→ **Items from a data source**:
================================

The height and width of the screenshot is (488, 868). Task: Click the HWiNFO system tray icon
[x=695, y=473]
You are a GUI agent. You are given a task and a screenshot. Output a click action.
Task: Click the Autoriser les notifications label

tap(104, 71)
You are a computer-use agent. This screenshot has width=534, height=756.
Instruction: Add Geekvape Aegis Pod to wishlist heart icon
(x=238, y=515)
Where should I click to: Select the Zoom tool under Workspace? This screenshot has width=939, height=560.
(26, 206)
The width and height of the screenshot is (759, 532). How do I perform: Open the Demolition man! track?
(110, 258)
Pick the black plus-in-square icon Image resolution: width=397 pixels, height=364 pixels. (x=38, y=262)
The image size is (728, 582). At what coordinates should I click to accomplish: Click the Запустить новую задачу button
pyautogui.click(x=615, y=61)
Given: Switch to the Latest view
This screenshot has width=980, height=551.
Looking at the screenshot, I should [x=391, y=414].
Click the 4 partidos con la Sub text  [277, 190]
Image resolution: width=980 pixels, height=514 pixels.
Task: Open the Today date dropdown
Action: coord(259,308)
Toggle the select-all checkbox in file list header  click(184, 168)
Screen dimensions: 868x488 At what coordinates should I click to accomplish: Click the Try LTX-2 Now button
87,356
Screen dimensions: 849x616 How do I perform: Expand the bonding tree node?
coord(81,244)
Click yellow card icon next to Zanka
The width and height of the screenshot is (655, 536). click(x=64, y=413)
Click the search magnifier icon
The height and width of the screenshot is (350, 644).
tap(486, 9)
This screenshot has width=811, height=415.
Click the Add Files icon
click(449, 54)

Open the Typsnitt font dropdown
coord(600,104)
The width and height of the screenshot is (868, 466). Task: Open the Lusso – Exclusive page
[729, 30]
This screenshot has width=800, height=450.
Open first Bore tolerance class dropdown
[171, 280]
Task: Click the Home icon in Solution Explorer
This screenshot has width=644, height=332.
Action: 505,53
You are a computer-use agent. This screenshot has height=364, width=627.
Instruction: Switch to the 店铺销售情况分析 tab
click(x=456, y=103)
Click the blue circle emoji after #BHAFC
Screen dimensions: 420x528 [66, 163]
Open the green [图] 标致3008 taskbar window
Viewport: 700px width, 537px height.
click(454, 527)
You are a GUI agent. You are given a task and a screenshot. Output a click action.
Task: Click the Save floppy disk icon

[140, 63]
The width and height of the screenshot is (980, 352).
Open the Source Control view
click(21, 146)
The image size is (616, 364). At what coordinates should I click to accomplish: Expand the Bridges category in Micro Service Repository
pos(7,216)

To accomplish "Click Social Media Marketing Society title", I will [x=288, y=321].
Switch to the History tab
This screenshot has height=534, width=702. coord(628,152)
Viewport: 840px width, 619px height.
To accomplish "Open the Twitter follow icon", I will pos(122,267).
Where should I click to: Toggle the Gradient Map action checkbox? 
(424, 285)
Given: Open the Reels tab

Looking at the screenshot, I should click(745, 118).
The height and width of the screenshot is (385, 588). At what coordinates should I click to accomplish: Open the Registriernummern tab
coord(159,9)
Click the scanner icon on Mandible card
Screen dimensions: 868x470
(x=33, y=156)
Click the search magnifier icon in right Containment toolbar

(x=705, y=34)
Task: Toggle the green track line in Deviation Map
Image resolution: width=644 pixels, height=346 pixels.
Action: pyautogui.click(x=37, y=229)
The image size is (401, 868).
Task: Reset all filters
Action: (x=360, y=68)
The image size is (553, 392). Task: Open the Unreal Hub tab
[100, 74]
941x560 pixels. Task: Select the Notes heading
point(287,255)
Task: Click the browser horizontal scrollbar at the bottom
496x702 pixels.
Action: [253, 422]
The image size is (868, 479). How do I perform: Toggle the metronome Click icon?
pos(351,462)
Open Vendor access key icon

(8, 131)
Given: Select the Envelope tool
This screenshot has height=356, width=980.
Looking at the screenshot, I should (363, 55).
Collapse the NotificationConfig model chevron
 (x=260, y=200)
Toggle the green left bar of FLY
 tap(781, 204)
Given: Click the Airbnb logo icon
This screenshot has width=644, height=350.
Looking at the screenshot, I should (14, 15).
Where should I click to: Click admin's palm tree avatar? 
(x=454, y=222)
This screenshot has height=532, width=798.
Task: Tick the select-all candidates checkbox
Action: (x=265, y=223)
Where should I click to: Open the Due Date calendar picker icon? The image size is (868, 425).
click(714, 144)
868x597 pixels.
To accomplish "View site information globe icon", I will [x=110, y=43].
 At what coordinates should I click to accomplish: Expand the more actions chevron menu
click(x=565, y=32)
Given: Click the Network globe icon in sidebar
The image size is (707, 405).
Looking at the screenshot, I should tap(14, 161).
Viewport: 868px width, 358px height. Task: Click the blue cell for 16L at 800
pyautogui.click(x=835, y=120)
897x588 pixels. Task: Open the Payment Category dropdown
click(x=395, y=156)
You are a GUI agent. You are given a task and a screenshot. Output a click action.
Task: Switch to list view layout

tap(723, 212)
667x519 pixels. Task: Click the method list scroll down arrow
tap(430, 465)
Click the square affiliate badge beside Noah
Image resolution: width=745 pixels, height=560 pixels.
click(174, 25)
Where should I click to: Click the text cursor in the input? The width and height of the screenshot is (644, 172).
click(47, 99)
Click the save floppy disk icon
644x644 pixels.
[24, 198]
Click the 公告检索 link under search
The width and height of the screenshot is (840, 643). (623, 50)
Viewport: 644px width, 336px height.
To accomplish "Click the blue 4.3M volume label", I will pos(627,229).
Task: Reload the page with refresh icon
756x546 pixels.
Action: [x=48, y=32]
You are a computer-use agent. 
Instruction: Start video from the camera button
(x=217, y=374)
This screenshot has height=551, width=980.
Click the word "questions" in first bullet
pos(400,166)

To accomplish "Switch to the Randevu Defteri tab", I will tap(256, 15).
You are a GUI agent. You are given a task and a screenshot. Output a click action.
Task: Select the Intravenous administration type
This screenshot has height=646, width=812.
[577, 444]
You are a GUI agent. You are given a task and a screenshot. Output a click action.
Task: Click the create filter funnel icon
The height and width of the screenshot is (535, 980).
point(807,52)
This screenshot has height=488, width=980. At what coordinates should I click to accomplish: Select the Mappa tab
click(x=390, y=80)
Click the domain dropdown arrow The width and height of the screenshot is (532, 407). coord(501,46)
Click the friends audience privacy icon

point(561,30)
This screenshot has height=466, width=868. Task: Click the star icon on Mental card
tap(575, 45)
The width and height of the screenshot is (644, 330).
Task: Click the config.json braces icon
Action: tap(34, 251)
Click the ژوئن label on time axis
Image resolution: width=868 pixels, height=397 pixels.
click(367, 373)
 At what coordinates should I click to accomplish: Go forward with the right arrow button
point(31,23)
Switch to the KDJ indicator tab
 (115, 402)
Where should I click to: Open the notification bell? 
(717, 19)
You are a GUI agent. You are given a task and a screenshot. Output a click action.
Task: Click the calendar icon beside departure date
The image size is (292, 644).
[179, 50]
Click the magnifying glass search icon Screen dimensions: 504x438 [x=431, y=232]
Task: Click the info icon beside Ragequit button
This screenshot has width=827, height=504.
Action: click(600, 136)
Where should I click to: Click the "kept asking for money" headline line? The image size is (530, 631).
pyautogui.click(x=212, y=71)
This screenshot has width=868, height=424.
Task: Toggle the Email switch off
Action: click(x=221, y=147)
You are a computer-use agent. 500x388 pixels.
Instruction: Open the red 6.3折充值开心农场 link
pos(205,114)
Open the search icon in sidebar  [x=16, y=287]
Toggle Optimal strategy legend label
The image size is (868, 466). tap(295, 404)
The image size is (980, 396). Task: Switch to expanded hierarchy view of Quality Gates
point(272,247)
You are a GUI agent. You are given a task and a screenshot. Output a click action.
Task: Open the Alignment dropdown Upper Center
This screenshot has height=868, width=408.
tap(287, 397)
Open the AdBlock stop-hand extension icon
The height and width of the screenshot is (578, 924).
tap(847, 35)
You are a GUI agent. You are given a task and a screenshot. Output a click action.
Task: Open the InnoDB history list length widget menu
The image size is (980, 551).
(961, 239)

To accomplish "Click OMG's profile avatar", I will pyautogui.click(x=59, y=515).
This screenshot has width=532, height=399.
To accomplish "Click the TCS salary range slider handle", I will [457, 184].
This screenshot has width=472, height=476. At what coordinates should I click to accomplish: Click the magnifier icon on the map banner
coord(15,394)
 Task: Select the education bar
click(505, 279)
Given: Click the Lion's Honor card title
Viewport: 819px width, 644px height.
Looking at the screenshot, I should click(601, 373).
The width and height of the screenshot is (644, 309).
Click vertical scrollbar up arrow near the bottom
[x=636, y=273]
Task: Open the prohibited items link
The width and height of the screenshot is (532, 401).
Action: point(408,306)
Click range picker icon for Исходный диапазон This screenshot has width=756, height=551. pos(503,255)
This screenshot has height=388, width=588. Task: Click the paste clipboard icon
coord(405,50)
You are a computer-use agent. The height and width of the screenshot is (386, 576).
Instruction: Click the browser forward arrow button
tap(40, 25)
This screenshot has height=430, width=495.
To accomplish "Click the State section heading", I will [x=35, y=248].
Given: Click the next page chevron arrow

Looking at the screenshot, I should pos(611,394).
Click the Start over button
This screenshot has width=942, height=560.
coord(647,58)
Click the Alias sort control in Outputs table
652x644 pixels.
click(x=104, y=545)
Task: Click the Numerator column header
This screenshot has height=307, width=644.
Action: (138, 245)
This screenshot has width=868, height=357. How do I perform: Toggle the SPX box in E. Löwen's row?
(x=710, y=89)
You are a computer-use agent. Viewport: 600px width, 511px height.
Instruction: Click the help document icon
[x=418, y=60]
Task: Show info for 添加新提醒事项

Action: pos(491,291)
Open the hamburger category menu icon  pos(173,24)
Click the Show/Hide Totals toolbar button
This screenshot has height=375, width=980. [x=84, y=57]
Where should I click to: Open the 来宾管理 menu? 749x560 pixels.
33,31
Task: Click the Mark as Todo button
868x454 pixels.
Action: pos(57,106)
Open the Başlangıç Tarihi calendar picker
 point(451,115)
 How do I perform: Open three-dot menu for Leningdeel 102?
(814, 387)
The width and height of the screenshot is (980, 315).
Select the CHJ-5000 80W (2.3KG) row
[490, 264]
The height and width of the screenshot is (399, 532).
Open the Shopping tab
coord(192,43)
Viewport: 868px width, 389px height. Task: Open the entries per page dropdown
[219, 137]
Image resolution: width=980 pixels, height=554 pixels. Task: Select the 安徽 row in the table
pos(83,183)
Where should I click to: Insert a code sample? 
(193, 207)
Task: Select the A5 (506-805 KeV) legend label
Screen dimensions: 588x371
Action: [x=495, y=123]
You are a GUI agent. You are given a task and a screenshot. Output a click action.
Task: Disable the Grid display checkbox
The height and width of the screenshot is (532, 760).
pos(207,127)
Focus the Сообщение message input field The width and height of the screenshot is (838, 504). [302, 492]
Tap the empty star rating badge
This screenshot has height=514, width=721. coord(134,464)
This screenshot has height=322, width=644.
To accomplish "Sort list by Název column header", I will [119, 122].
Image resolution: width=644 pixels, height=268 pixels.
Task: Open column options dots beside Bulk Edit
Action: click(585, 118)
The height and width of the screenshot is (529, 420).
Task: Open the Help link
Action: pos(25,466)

================================

→ **Directions for this task**:
Using the data above, print exactly the lines from the line that contains "This screenshot has width=532, height=399." through the line that contains "Click range picker", with both included.

→ **Result**:
This screenshot has width=532, height=399.
To accomplish "Click the TCS salary range slider handle", I will [457, 184].
This screenshot has width=472, height=476. At what coordinates should I click to accomplish: Click the magnifier icon on the map banner
coord(15,394)
 Task: Select the education bar
click(505, 279)
Given: Click the Lion's Honor card title
Viewport: 819px width, 644px height.
Looking at the screenshot, I should click(601, 373).
The width and height of the screenshot is (644, 309).
Click vertical scrollbar up arrow near the bottom
[x=636, y=273]
Task: Open the prohibited items link
The width and height of the screenshot is (532, 401).
Action: point(408,306)
Click range picker icon for Исходный диапазон This screenshot has width=756, height=551. pos(503,255)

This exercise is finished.